L’attività di ippoturismo non è considerata attività agricola connessa se non è integrata nel contesto della azienda agricola e possa configurarsi come attività prevalente rispetto a quella agricola tradizionale. Lo ha precisato l’Agenzia delle Entrate con la risposta n. 138 ad un interpello, pubblicata ieri sul suo sito internet.
La fattispecie riguardava l’organizzazione di escursioni a cavallo mediante l’utilizzo di animali di proprietà di una impresa agricola vocata alla produzione di foraggi e seminativi. L’attività veniva inquadrata nell’ambito del turismo rurale ai sensi dell’articolo 2, della legge regionale Veneto n. 28 del 2012.
Il richiedente riteneva che la predetta attività potesse essere inquadrata fra le attività di servizi connesse a quelle agricole e quindi di poter beneficiare dei regimi forfetari sia ai fini Iva di cui all’articolo 34 bis del Dpr 633/72 (detrazione forfetizzata nella misura del 50%) che ai fini delle imposte dirette (reddito pari al 25% dei corrispettivi registrati ai fini dell’Iva).
La Agenzia nega tale possibilità svolgendo una attenta analisi sui requisiti affinché una attività di prestazione di servizi, possa considerarsi connessa e quindi beneficiare dei predetti regimi forfetari.

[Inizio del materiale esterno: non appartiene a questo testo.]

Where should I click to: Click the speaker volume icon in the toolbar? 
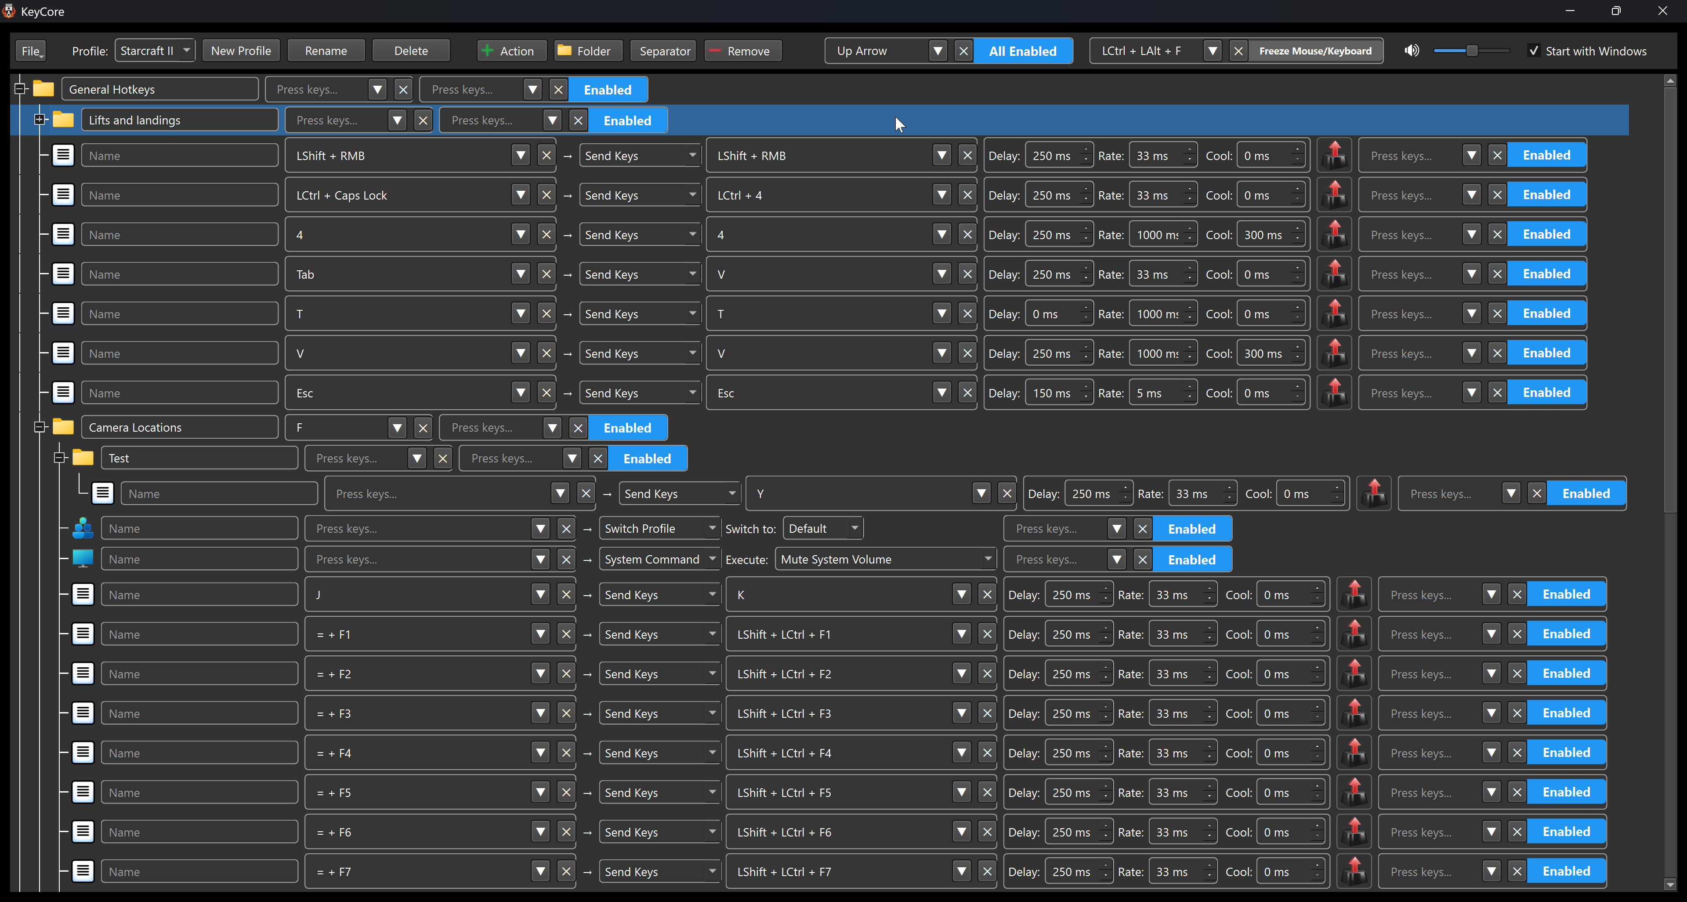click(1412, 50)
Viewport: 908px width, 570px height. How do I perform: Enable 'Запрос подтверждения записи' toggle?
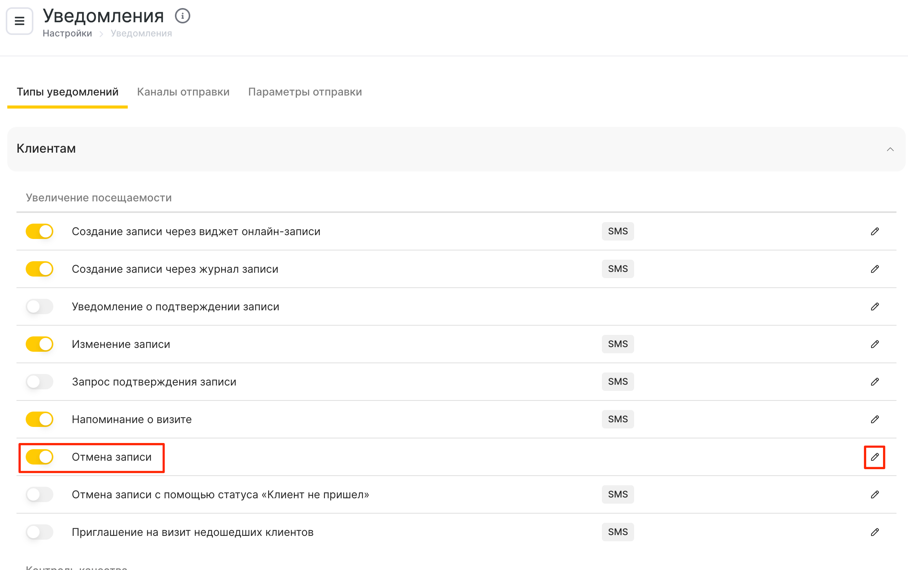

In particolare alla luce del dettato normativo contenuto nell’articolo 2135 del Codice civile e con i chiarimenti forniti dalla circolare della Agenzia delle Entrate n. 44 del 2002, la qualificazione come attività connessa per le attività di fornitura di servizi dipende in primo luogo da un requisito soggettivo nel senso che l’imprenditore che svolge le predette attività deve essere lo stesso che esercita la coltivazione del fondo o la gestione dell’allevamento; inoltre l’imprenditore deve utilizzare nella attività connessa prevalentemente le attrezzature e le risorse della azienda agricola normalmente impiegate nella attività agricola principale. Anche la attività di ippoturismo deve essere svolta in rapporto di connessione con l’azienda agricola e non deve essere prevalente rispetto all’attività agricola in termini di tempo di lavoro. Nella fattispecie esaminata l’Agenzia ha rilevato dalla visura nel registro delle imprese, che la attività di turismo rurale rappresentava l’attività principale mentre quella secondaria è quella agricola; per la verità tale confronto è possibile esaminando la contabilità Iva della impresa agricola più che la collocazione delle attività presso la Camera di Commercio. Inoltre l’Agenzia ha osservato che le attrezzature e le risorse utilizzate per l’attività di turismo rurale sono diverse da quelle impiegate per la coltivazione del fondo. Conclude l’Agenzia che la predetta attività non può quindi essere considerata connessa alle attività agricole e quindi sia il reddito che l’Iva devono essere determinati nei modi ordinari.
L’interpretazione della Agenzia è rigorosa e non perde di vista il principio fondamentale secondo il quale l’attività connessa deve essere sempre secondaria, accessoria e strumentale a quelle agricola che deve essere sempre principale. Quindi ad esempio se il turismo rurale, sotto il profilo del fatturato, risultasse superiore alla attività agricola appare evidente che non si può trattare di attività connessa.
Non si condivide invece il rigore che l’Agenzia ha adottato con riferimento alla attrezzature ed alle risorse impiegate per il turismo rurale affermando che quelle impiegate non sono utilizzate in agricoltura; nella fattispecie probabilmente la campagna che è il bene principale per l’esercizio della attività agricola serve anche per il turismo rurale. Il legislatore con l’articolo 3 del Dlgs 228/2001 (legge di orientamento in agricoltura) ha contemplato fra le attività agrituristiche anche quelle di pratica sportiva, escursionistica e di ippoturismo finalizzate ad una migliore fruizione e conoscenza del territorio; il dato letterale non sembra fare riferimento alle attrezzature e risorse utilizzate normalmente nella attività agricola tradizionale in quanto per tali attività le attrezzature non sono necessarie. Si evidenzia, pertanto, l’eccessivo rigore attuato dalla Agenzia nel non classificare l’ippoturismo attività agricola connessa e tale interpretazione appare in contrasto con il dettato della legge di orientamento in agricoltura.